Saracens are a point shy of a place in the Premiership semi-finals. This afternoon they travel to Northampton for a contest loaded with baggage from the highly entertaining spat over the services of the loose-head prop Soane Tonga'uiha, who signed to play for Venter's team next season before changing his mind and opting for an extended tour of duty in the East Midlands. In a fortnight, they head for the even less-accommodating terrain of Leicester. It is a brutal run-in, but Venter is convinced his players are in a sufficiently positive frame of mind to take what they need from each fixture.

"There are very few energy- stealing issues left at the club," he remarks. "I could have stayed in South Africa and been perfectly happy but I came here because I saw the potential for creating something special. I think everyone involved feels the same, which is why there's such a fantastic vibe about the place.

"When I was at London Irish, there was a definite sense of ambition, a real sense of mission. But there were huge financial constraints on what we were able to do, so I found myself saying: 'Right, just give me a team and I'll coach it.' Here, it's different. I'm not saying we don't have an awareness of financial reality: in the old days Saracens were notorious for overpaying people, but if you saw the wage details now you'd think, 'Gee, that's pretty reasonable'. Yet there is still this feeling the sky's the limit. If people perform and deliver, they're rewarded. We've had instances of players being given a wage rise while in contract because we've said: 'The way you're playing and contributing, we can't in all conscience pay you what we're paying. Have some more.' Is there another sports club in the world where that happens?"

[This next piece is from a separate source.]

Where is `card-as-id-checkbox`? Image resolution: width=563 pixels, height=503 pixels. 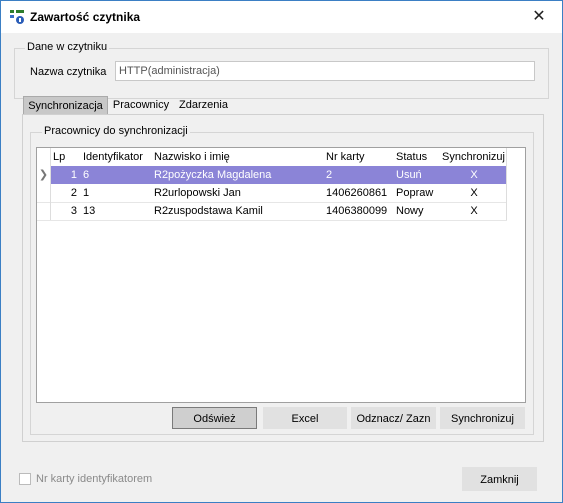
card-as-id-checkbox is located at coordinates (25, 479).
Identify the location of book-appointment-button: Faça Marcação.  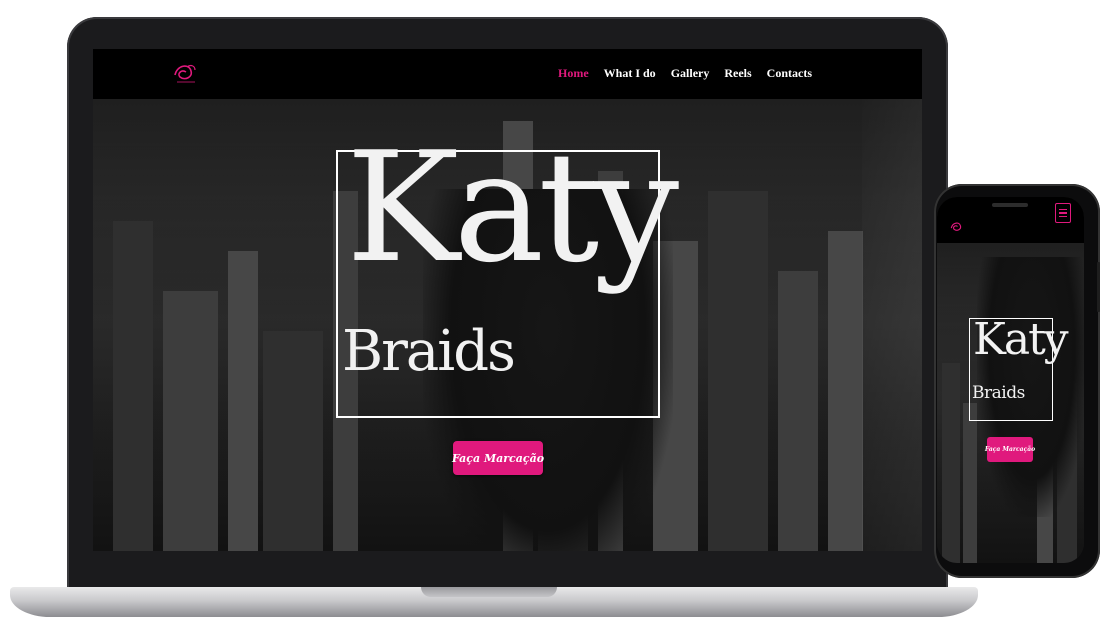
(498, 458).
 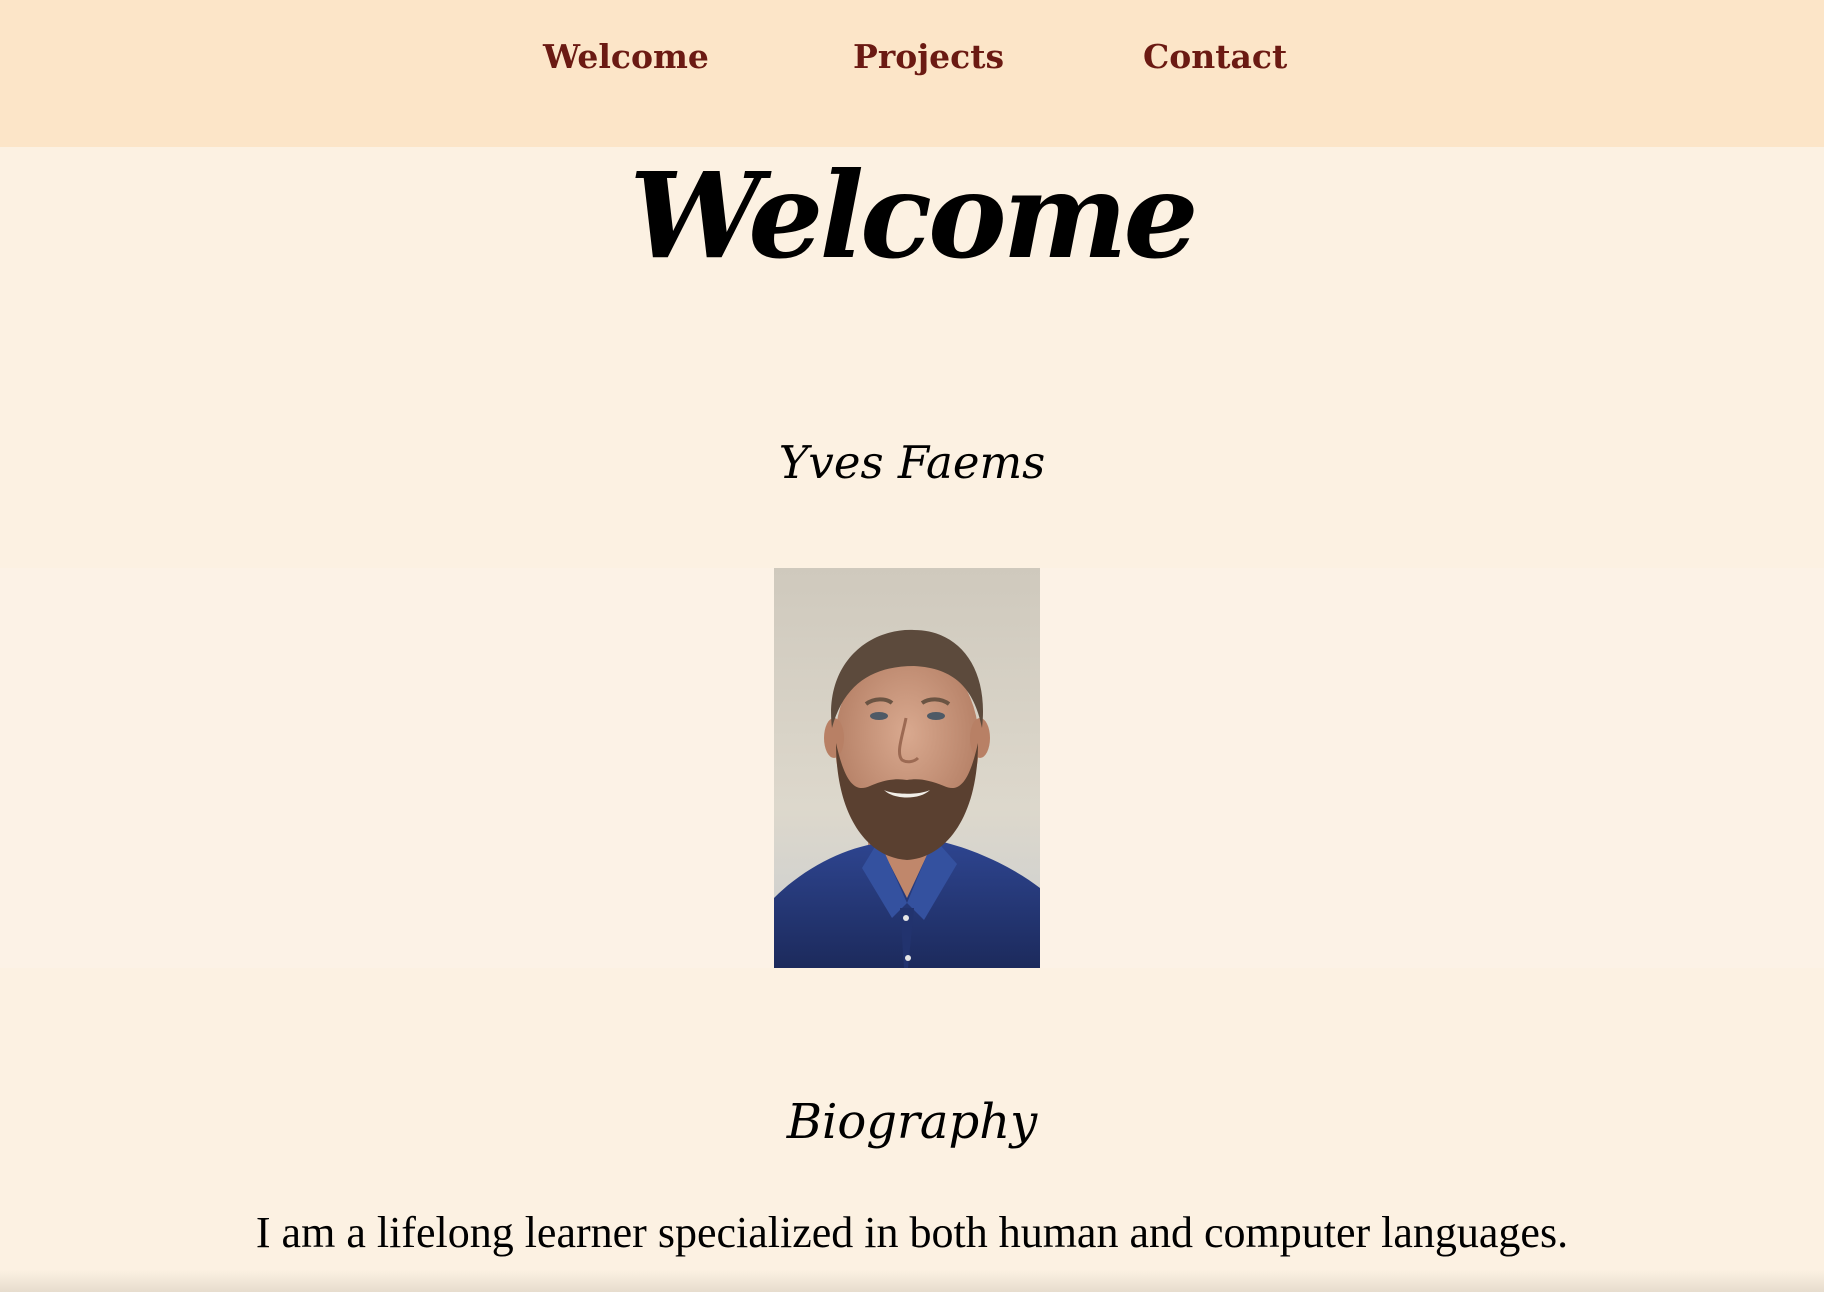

It is 95 per cent certain that come semi-final day, Venter and his men will be back at Northampton or Leicester. It does not appear to worry him one jot. "We have plans for winning these next two games," he says. "If they don't work, we'll have different plans for the semi-final, whoever it's against. If it doesn't work then, there'll be yet another plan in the summer. We want to be a top club in Europe." And if you fail? "If we fail," he replies, "I'll go back home." Suffice to say he intends to be in England for a good while yet.

My Other Life

"I still spend a lot of time on my medical practice, helping to manage it from here. I'll go back and work for a couple of weeks in the summer. The practice has been going 10 years and I see it as a project, as I see Saracens as a project. Life is a series of projects: it's the way God made us. The moment we grow stale, something in us dies. I keep up to speed in a practical sense by treating some of my players for injuries. I stitched people half a dozen times this season. It saves them a trip to A and E."